5. Treinlengte detectie.
In het baanplan zijn vier circels (lussen) verwerkt, die elkaar nergens kruisen. In principe hoeft er per lus niets anders beveiligd te worden dan punt 1; het bloksysteem.
Een vijfde lus is door de andere lussen heengevlochten, loopt deels ondergronds.
Alle lussen hebben hun eigen rijrichting.
Op de ene lus rijden treinen met de klok mee, op een andere lus tegen de klok in. Door het baanplan-ontwerp is het mogelijk dat treinen via een drie-sporig midden-station van lus kunnen wisselen. Hiermee kan ook "voor het oog" de rijrichting van een trein worden omgekeerd. In principe zouden alle sporen in tweerichtingverkeer kunnen worden gebruikt.
Om de beveiliging beheersbaar te houden is er voor gekozen de lussen zelf eenrichtingverkeer te houden en een aantal stationssporen uitsluitend in één richting te gebruiken.

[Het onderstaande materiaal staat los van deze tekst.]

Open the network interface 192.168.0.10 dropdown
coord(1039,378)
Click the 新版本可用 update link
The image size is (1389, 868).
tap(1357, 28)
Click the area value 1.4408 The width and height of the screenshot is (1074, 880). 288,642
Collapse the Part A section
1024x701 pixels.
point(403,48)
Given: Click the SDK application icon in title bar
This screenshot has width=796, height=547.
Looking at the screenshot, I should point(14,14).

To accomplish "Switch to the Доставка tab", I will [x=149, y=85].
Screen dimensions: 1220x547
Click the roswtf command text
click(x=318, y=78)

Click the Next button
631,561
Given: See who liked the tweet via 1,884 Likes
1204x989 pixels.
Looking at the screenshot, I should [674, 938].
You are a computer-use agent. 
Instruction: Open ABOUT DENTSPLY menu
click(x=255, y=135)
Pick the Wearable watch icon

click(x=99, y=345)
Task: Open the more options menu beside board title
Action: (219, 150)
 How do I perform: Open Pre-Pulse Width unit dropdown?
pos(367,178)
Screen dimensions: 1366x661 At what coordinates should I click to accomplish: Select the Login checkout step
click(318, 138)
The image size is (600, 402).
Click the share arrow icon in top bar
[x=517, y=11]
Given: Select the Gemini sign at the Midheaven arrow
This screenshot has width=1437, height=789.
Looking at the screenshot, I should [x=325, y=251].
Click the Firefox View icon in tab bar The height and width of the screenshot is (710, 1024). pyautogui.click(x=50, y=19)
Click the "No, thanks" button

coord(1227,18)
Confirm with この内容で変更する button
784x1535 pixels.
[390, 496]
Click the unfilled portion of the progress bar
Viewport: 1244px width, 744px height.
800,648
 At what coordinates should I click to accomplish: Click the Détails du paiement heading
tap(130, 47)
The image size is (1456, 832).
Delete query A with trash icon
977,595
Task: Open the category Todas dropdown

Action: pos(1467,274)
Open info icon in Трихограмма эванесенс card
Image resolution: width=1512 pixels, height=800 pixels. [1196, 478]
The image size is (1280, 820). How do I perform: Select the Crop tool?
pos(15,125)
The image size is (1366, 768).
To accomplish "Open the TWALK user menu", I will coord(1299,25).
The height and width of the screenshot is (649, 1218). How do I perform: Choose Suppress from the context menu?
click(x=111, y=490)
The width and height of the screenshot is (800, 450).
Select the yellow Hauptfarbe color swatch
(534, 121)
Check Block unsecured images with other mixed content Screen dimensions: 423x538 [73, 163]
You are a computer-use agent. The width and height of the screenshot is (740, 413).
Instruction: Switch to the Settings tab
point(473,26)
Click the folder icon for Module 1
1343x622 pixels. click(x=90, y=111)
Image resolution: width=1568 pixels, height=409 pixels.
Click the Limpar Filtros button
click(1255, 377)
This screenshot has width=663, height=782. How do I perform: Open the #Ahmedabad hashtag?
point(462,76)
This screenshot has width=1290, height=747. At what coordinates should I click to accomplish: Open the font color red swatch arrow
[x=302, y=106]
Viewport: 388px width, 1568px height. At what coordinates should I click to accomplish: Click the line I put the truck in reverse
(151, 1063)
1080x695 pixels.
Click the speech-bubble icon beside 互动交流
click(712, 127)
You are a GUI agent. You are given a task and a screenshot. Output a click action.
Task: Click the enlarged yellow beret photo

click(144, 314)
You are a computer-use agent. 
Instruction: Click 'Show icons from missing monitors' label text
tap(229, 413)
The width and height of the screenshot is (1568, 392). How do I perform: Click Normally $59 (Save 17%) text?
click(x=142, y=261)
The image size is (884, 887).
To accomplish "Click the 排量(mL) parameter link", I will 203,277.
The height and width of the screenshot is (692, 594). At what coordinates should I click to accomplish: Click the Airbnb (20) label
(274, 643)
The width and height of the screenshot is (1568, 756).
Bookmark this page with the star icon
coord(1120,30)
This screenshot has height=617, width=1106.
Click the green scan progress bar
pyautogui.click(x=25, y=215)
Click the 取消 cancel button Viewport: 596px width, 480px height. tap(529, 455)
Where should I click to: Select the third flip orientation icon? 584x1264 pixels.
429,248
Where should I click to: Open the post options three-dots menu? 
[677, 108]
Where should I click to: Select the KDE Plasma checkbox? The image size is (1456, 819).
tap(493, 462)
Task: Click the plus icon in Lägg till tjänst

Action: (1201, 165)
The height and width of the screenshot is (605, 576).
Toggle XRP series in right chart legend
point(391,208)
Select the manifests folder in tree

Die richting wordt bepaald door de lus waar dat spoor deel van uit maakt. Deze keuze heeft tot gevolg dat op een aantal plaatsen de wisselstand 'vast' moet liggen (niet electrisch bediend) om te voorkomen dat een trein per ongeluk toch 'tegen het verkeer in' gaat rijden.

Basis-principe

De basis van de beveiliging berust op het 'weten' welke trein zich waar op het emplacement ophoudt. Dit gebeurt met behulp van twee soorten detectoren.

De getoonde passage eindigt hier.